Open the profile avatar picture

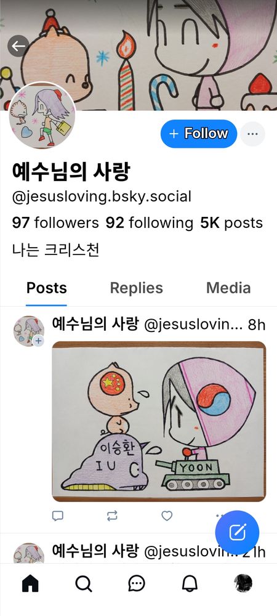click(42, 116)
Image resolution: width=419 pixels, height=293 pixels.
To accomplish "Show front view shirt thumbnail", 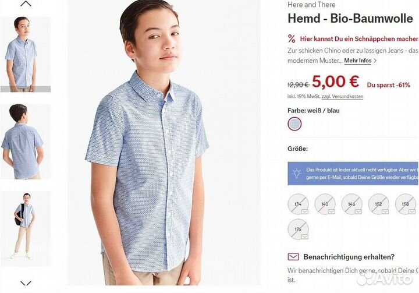I will [x=25, y=54].
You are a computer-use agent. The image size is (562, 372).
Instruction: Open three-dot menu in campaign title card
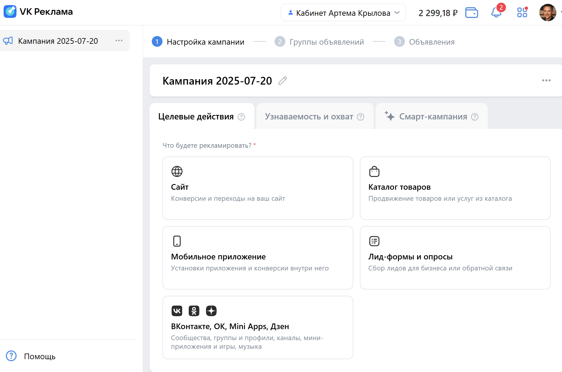click(546, 80)
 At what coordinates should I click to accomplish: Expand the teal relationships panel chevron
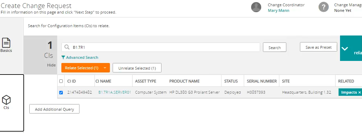coord(345,49)
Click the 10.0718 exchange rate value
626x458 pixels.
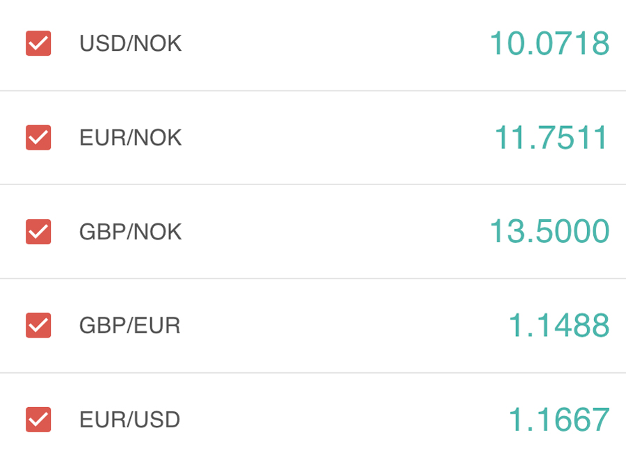(x=549, y=44)
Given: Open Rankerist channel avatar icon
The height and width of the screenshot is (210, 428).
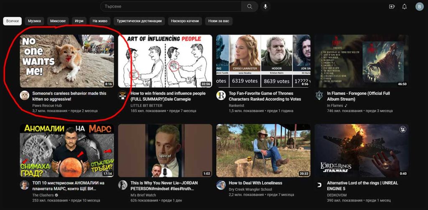Looking at the screenshot, I should [221, 95].
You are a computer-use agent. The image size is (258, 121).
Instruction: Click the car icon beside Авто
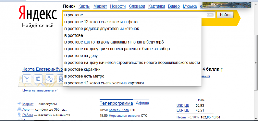coord(19,109)
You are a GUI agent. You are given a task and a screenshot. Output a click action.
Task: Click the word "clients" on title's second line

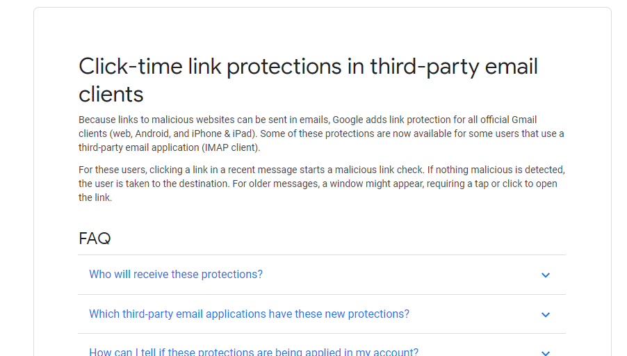point(111,95)
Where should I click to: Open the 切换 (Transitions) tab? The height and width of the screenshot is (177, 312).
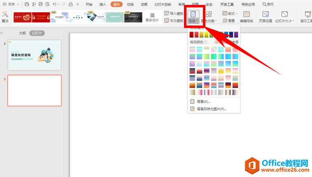130,4
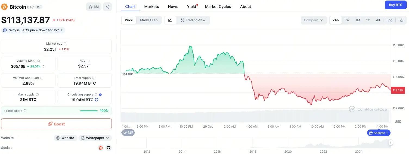Toggle the Log scale option
This screenshot has height=154, width=409.
click(x=389, y=20)
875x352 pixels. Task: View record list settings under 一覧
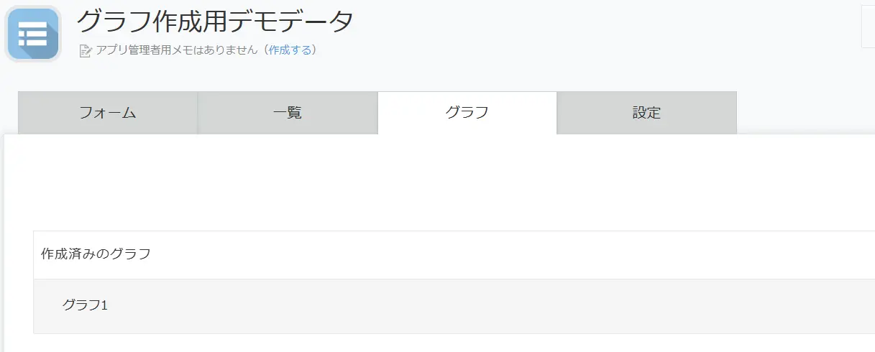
*-*-*
§ **THE TASK**: Word for word, restate the lines from the one containing "At what coordinates" through the end of the entries. Do not include pictures.

§ **OUTPUT**:
 At what coordinates should I click to accomplish: Expand the teal relationships panel chevron
coord(345,49)
Click the 10.0718 exchange rate value
626x458 pixels.
(x=549, y=44)
Given: Open Rankerist channel avatar icon
The height and width of the screenshot is (210, 428).
Looking at the screenshot, I should [221, 95].
You are a computer-use agent. The image size is (258, 121).
Instruction: Click the car icon beside Авто
coord(19,109)
You are a GUI agent. You are given a task and a screenshot. Output a click action.
Task: Click the word "clients" on title's second line

point(111,95)
Where should I click to: Open the 切换 (Transitions) tab? The height and width of the screenshot is (177, 312).
130,4
Toggle the Log scale option
This screenshot has height=154, width=409.
click(x=389, y=20)
875x352 pixels. Task: View record list settings under 一覧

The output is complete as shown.